** Opening Records for the exercise block **

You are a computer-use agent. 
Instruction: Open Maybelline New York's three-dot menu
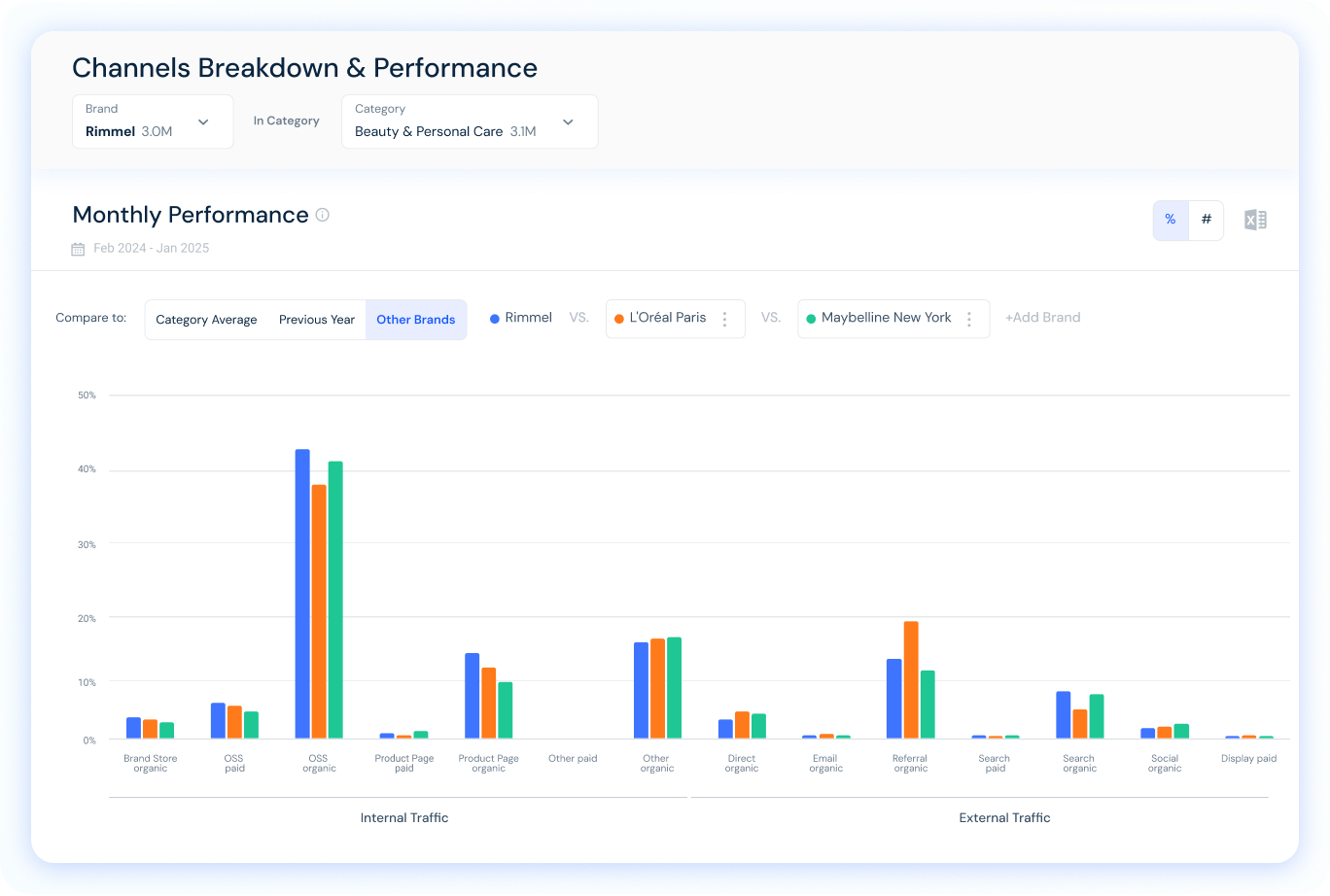click(969, 319)
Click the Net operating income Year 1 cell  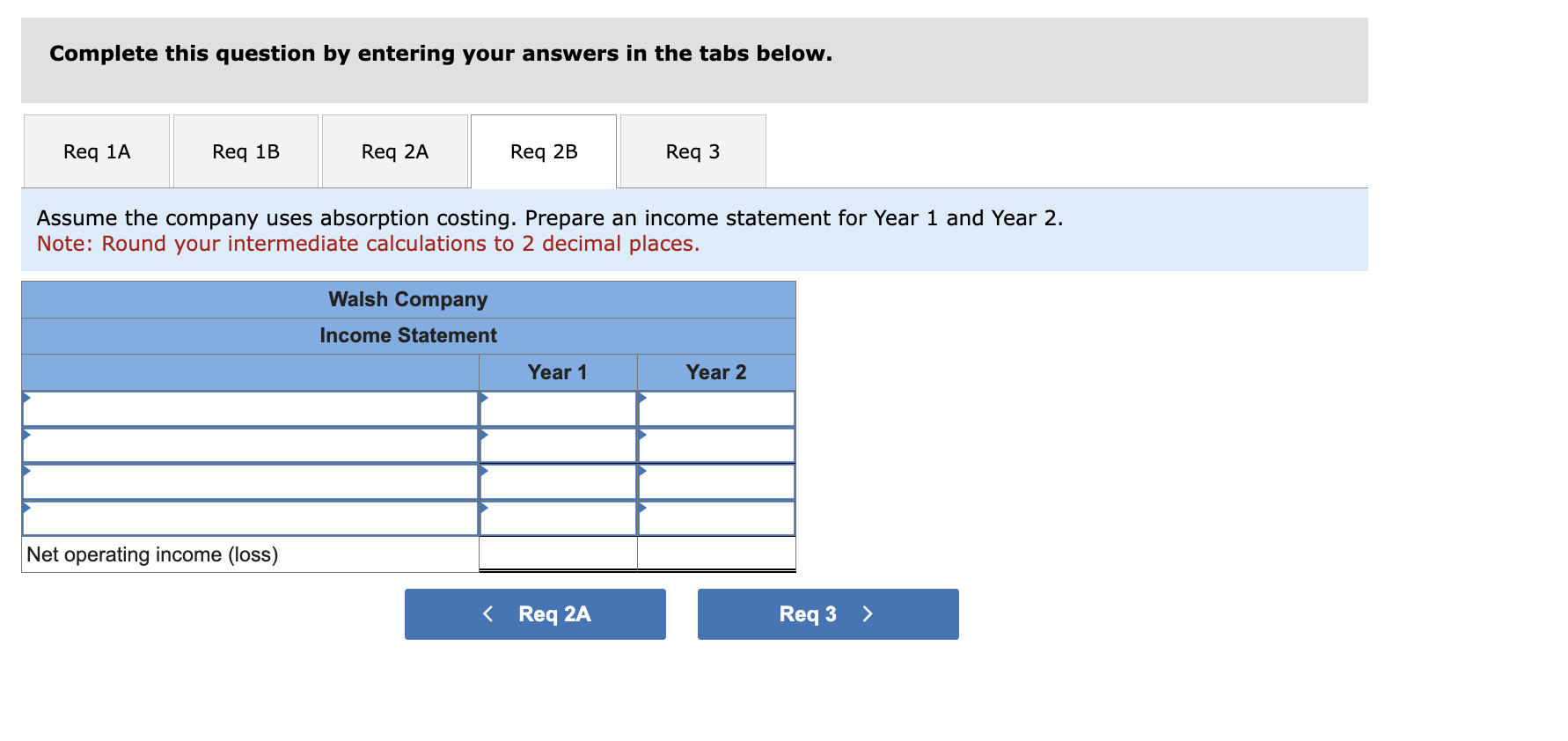click(557, 554)
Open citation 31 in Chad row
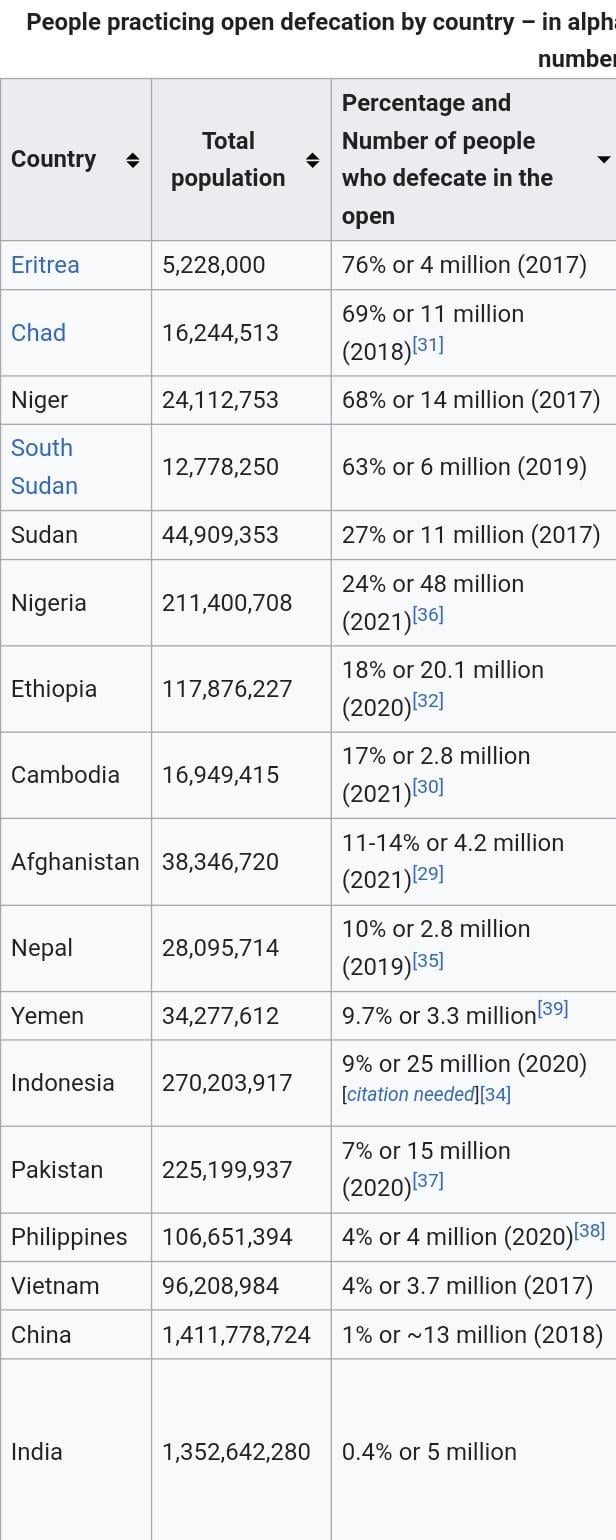 tap(428, 345)
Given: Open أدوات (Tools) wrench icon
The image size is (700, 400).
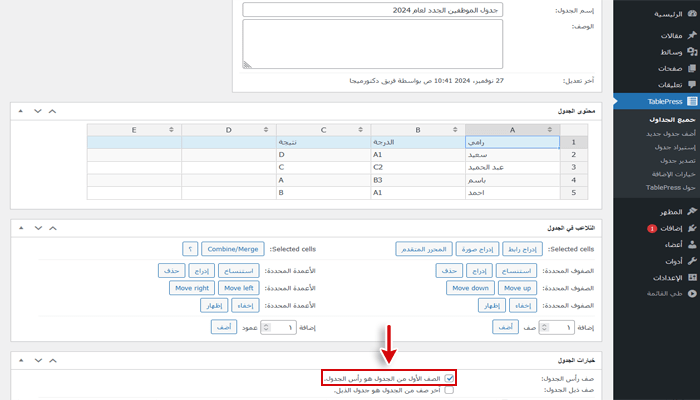Looking at the screenshot, I should (692, 260).
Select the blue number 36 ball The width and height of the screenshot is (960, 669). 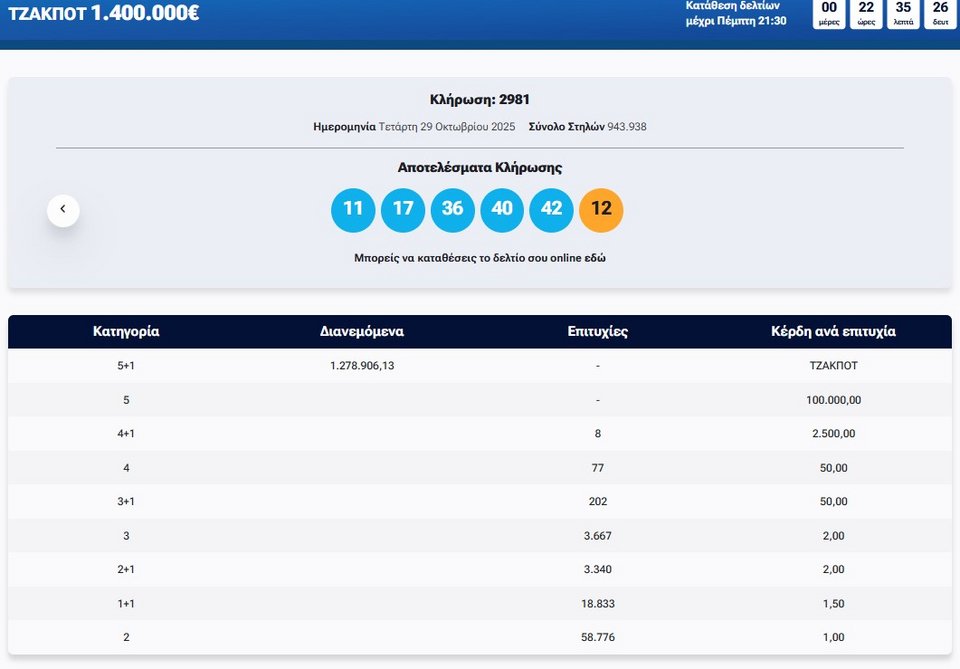click(x=453, y=209)
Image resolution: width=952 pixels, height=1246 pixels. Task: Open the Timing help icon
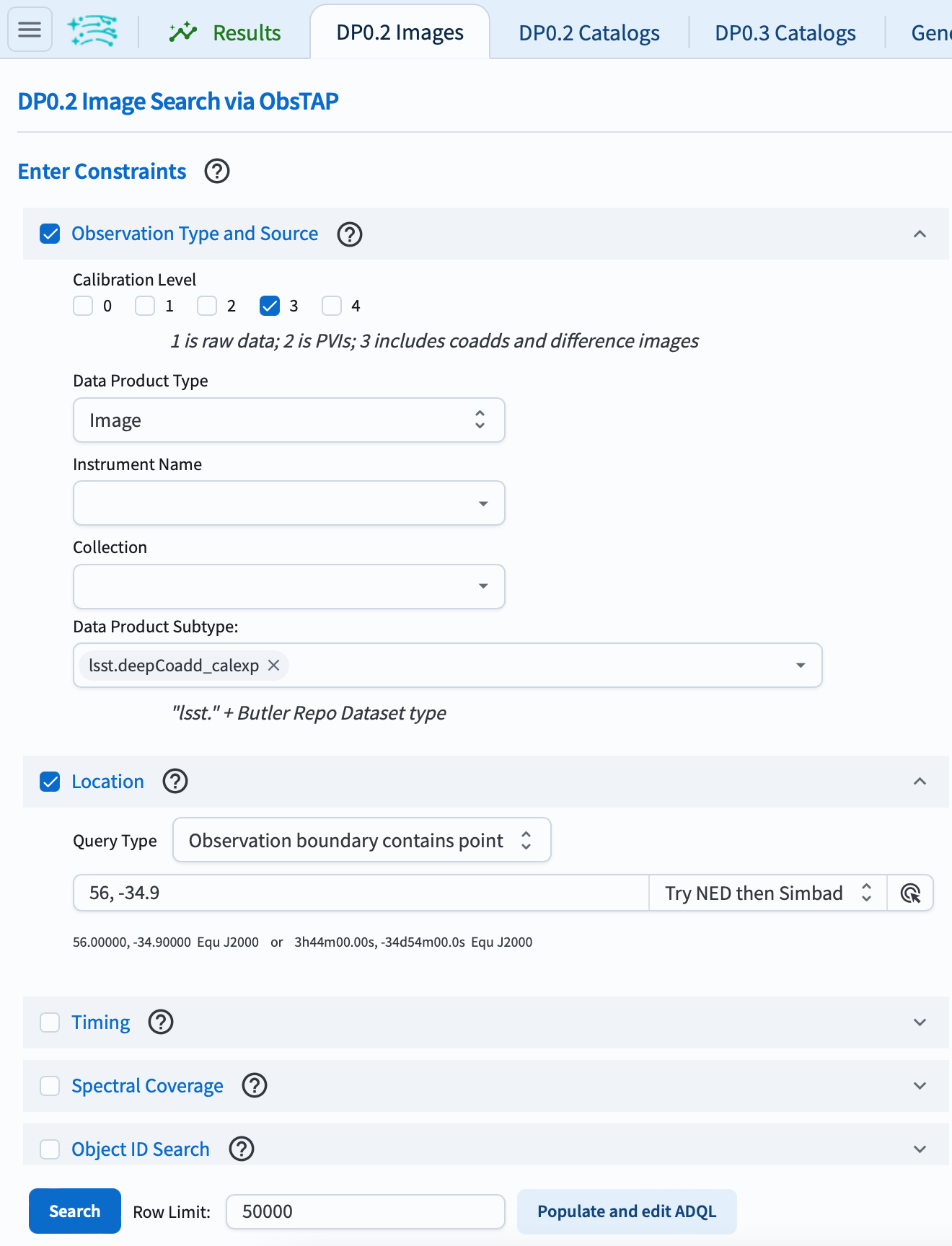point(161,1022)
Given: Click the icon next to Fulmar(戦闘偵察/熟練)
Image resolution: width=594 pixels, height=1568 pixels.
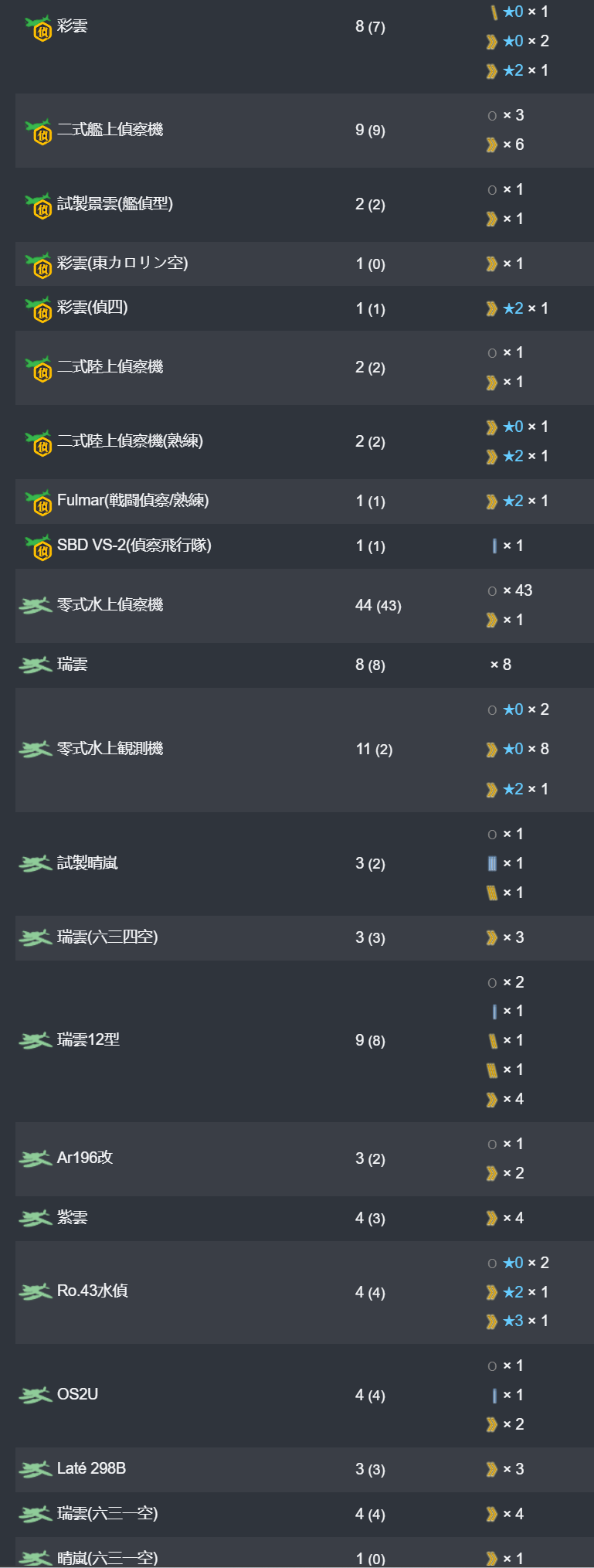Looking at the screenshot, I should pyautogui.click(x=37, y=502).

** Closing Records for the exercise block **

** What the task requires **
Tell how many lines in the entries above include the string "Given", and write nothing but the number.

** Solved exercise **
2